- [Your task]:
From the line that contains "Given: Expand the All Programs arrow" to the final line of the entries below, write out every line exactly as it appears, and nothing else.

:: Records

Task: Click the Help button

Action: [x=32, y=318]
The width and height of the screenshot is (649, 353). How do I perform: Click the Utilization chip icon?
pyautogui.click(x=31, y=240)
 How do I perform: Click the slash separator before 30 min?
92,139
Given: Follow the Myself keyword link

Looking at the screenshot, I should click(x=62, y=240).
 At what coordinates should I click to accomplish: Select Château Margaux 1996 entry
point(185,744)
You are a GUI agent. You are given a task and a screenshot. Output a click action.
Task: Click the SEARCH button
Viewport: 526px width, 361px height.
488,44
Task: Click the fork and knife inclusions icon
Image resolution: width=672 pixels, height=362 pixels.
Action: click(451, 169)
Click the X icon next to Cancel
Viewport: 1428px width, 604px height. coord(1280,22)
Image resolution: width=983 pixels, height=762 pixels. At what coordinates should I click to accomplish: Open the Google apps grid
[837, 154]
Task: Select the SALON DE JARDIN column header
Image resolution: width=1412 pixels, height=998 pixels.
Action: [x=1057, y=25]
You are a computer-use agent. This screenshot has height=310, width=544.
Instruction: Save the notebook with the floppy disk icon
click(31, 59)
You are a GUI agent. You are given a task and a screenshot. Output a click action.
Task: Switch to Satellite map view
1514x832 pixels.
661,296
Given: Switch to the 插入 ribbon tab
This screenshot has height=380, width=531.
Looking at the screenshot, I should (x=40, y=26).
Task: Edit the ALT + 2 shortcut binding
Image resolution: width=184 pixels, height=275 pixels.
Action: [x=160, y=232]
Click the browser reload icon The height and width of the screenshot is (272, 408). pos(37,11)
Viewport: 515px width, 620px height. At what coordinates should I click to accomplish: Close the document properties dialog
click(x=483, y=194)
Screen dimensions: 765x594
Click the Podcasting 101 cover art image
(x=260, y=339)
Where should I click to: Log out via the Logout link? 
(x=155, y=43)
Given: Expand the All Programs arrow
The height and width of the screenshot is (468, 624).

::::

- [Task answer]:
Given: Expand the All Programs arrow
The height and width of the screenshot is (468, 624).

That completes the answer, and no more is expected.